Мы должны радикально пересмотреть многие свои понятия утверждает поэзия Седаковой. И то, что русский поэт является одним из тех, кто на равных с другими согражданами мирового целого участвует в рождении этих новых понятий, не может не радовать меня как патриотически настроенного субъекта. Поэтому совершенно понятно, почему папа Иоанн Павел II дал премию Ольге Седаковой Кто, как не этот папа, искал нового смысла человека после катастроф прошлого столетия, смысла, который бы связал землю и человека в их новом взаимном предназначении? Как, видимо, нашел этот смысл и Александр Солженицын.

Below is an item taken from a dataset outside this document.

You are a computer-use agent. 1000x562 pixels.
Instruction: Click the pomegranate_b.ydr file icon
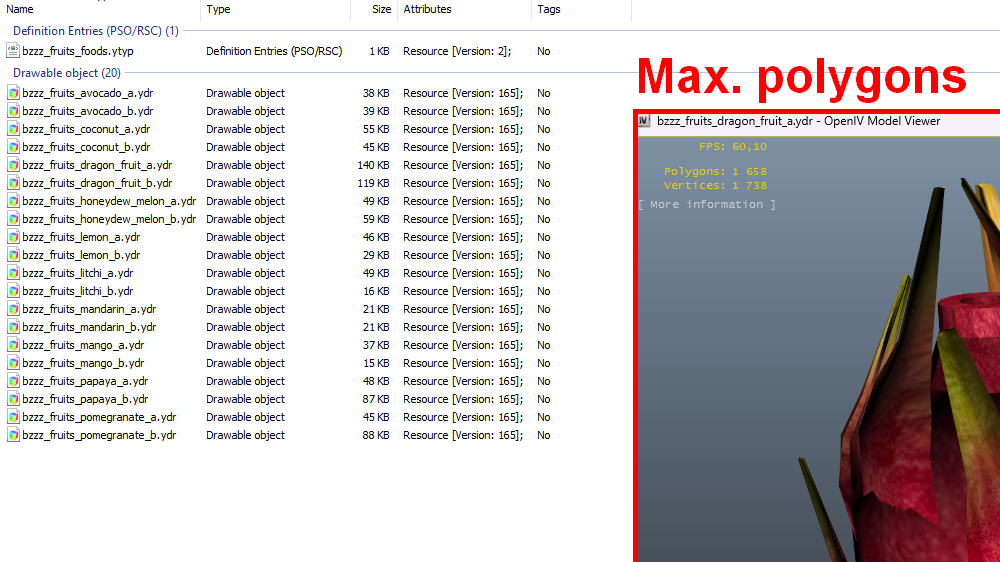pyautogui.click(x=13, y=435)
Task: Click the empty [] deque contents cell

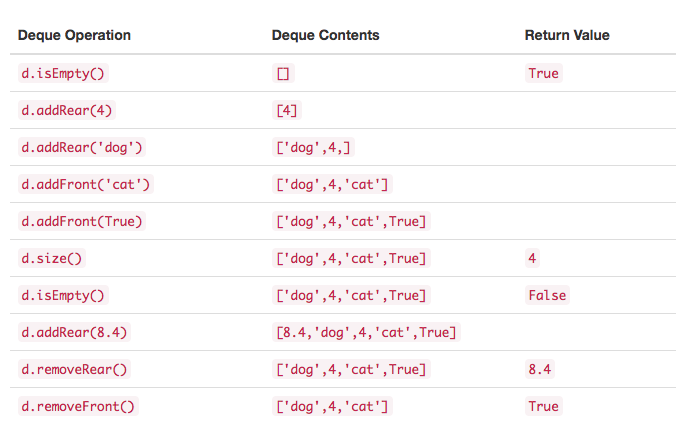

В конце концов можно сказать: не поэзия Ольги Седаковой предмет нашего исследования, скорее мы что-то можем понять о себе в свете исследований, предпринимаемых ею. Что лишенная ложных дихотомий ее умная, милостивая «триадическая» мысль предлагает совершенно иное порождение смыслов через сложные места нашего национального самосознания и переформатирование символической карты нашей идентичности. И не она к нам, а мы к ней еще только должны прийти, открывая нам дары того типа мысли, который для нее прежде всего воплощается в православной традиции, которой она принадлежит, и всех тех традициях, которые с таким вниманием изучает. Триада, Троица, троичность (если брать систему Пирса)  это действительно глубоко пережитое русской культурой смысловое целое. Это и есть одно из важнейших ее сокровищ. Хотя именно под воздействием «романтической традиции» Запада мы в светской культуре постепенно перешли ко всякого рода «двоичностям» и прямым противостояниям. Вот такой странный парадокс «национального» сознания, играющий с нами свои страшные игры.

Путешествуя среди своих

(О книге «Два путешествия»)[4]

Книга Ольги Седаковой «Два путешествия» предлагает читателю участвовать в путешествиях редкого типа. Это не визионерские путешествия в рай или в ад, в земли чистые и нечистые, это и не привычные экзотические путешествия за границу для набора впечатлений. Автор путешествует туда, куда обычно «путешествовать» не приходится. Для такого перемещения подбирают другие глаголы: «поехать», «съездить», «навестить», ведь движутся тут среди совершенно обычного, своего пространства, направляются к совершенно «своим» людям, не намереваясь встретить ничего из ряда вон выдающегося: едут ненадолго и недалеко. Один раз в 1970-е годы в Брянск, в клуб со странным, но исторически правдивым названием «Аподион» (Аполлон + Дионис), во второй раз в 1993-м на похороны учителя, Юрия Петровича Лотмана. В Тарту.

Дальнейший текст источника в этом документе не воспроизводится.